_What you have to do:_ Please lay out everything from the line containing "Task: Maximize the protocol window" down to the line containing "Action: coord(930,22)" as a Markdown table with the columns Number and Line, skipping blank lines. Leave the pictures out.

_Records shown:_
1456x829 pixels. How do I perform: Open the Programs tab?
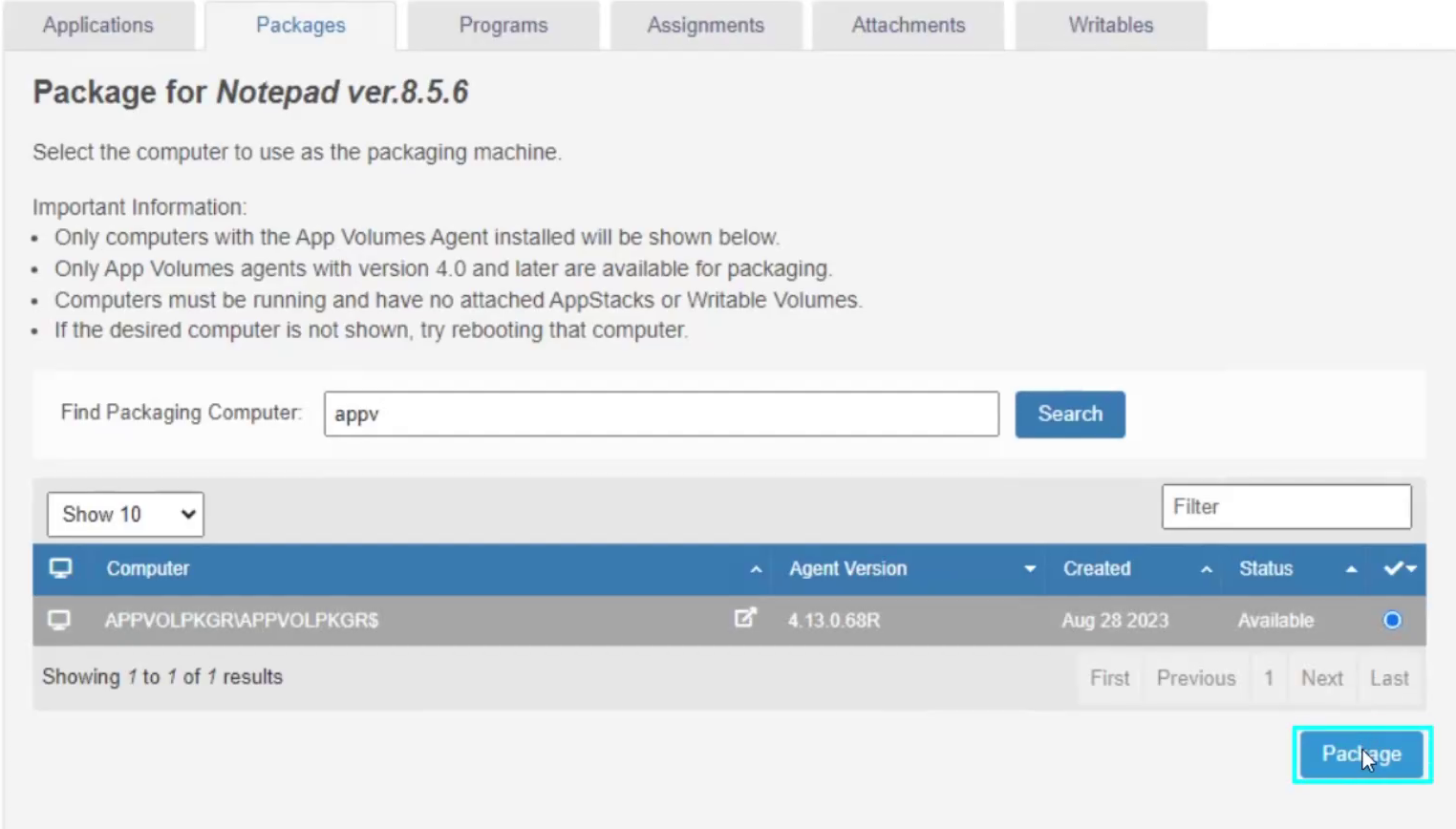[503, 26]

* * *

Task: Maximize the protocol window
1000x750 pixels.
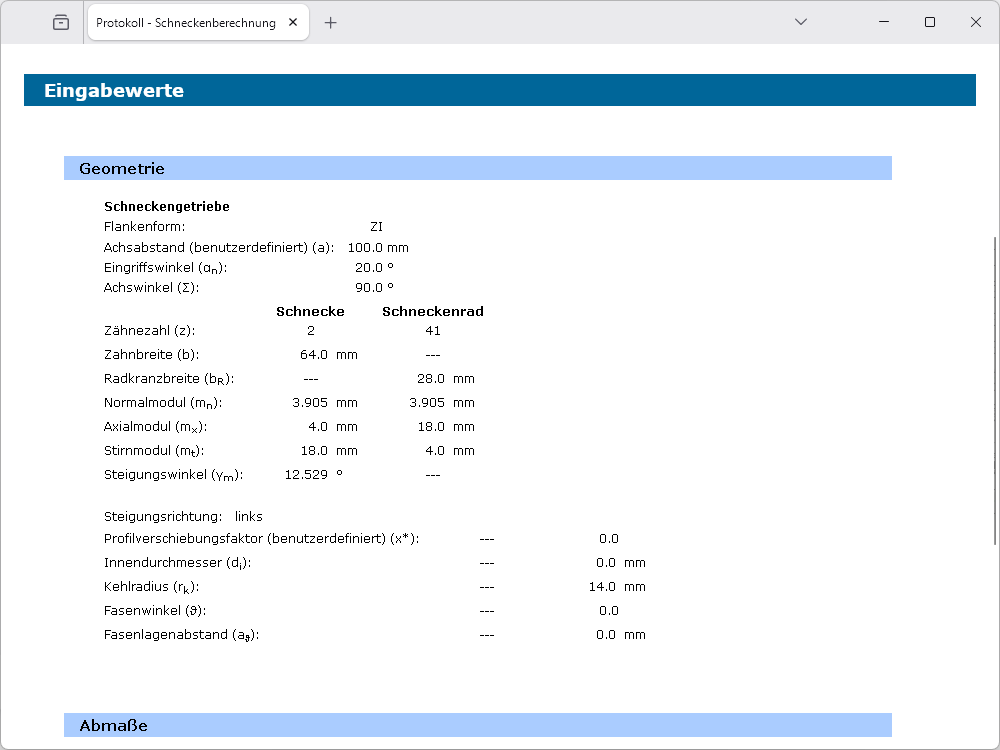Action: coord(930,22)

_Written reply:_
| Number | Line |
|---|---|
| 1 | Task: Maximize the protocol window |
| 2 | 1000x750 pixels. |
| 3 | Action: coord(930,22) |